[Stored items]
+--
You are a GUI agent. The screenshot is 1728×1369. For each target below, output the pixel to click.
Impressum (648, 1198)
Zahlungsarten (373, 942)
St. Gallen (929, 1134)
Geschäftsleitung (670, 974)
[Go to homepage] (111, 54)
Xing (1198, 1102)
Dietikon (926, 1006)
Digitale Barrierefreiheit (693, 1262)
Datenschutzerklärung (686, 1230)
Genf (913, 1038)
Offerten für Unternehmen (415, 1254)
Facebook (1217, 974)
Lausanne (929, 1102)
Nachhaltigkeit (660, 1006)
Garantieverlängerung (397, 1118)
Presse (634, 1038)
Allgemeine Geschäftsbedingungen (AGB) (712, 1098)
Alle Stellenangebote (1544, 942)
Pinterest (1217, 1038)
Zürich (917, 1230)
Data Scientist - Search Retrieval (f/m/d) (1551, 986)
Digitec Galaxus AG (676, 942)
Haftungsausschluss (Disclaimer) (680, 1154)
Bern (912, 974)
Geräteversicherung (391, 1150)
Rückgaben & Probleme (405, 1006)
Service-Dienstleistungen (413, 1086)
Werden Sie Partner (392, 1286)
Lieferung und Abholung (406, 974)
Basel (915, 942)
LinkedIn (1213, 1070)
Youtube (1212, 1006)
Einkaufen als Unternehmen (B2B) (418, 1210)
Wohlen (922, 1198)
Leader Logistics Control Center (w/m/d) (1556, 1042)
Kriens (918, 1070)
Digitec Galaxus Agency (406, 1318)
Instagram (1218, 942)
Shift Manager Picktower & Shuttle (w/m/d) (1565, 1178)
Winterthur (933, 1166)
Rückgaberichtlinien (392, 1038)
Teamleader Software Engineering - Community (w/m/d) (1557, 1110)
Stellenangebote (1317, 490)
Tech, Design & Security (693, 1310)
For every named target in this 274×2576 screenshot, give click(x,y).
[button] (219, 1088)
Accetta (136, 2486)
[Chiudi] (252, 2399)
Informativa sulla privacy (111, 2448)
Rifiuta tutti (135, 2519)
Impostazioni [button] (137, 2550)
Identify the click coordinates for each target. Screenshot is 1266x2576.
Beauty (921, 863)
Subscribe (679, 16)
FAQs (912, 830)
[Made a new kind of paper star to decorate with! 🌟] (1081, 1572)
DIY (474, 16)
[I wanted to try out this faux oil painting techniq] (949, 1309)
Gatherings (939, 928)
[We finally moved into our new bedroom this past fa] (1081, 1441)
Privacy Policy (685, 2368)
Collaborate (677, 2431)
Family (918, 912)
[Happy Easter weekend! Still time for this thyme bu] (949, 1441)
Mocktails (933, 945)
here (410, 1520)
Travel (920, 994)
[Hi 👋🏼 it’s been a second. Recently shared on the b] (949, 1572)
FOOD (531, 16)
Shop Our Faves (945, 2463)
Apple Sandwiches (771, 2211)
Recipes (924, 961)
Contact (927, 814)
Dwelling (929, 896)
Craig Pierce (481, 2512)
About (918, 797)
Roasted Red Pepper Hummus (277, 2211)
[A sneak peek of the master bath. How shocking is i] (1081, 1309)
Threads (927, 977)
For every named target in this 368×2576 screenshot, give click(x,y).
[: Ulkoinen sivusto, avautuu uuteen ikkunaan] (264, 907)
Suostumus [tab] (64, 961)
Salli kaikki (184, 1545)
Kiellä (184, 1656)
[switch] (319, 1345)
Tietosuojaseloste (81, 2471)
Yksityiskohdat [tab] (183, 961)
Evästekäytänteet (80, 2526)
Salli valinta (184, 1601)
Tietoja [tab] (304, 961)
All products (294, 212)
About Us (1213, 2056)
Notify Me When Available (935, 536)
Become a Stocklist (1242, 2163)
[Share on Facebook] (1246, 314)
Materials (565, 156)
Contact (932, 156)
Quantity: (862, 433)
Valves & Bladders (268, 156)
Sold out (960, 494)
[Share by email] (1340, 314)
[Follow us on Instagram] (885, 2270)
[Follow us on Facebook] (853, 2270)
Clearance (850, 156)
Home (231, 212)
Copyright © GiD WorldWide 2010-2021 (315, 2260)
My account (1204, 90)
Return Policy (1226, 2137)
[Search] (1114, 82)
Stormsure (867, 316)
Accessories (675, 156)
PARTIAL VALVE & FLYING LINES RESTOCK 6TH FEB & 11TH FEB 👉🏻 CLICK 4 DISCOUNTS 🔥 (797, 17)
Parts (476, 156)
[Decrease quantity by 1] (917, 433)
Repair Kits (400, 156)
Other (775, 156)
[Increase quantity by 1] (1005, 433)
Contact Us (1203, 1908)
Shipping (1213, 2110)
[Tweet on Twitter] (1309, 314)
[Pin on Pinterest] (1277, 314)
+--
*TASK STATEMENT:* Once you find the line with "Subscribe (679, 16)" in the entries above, output it and each line after it up to and including the line with "Dwelling (929, 896)", and nothing else.

*COMPLETED EXERCISE:*
Subscribe (679, 16)
FAQs (912, 830)
[Made a new kind of paper star to decorate with! 🌟] (1081, 1572)
DIY (474, 16)
[I wanted to try out this faux oil painting techniq] (949, 1309)
Gatherings (939, 928)
[We finally moved into our new bedroom this past fa] (1081, 1441)
Privacy Policy (685, 2368)
Collaborate (677, 2431)
Family (918, 912)
[Happy Easter weekend! Still time for this thyme bu] (949, 1441)
Mocktails (933, 945)
here (410, 1520)
Travel (920, 994)
[Hi 👋🏼 it’s been a second. Recently shared on the b] (949, 1572)
FOOD (531, 16)
Shop Our Faves (945, 2463)
Apple Sandwiches (771, 2211)
Recipes (924, 961)
Contact (927, 814)
Dwelling (929, 896)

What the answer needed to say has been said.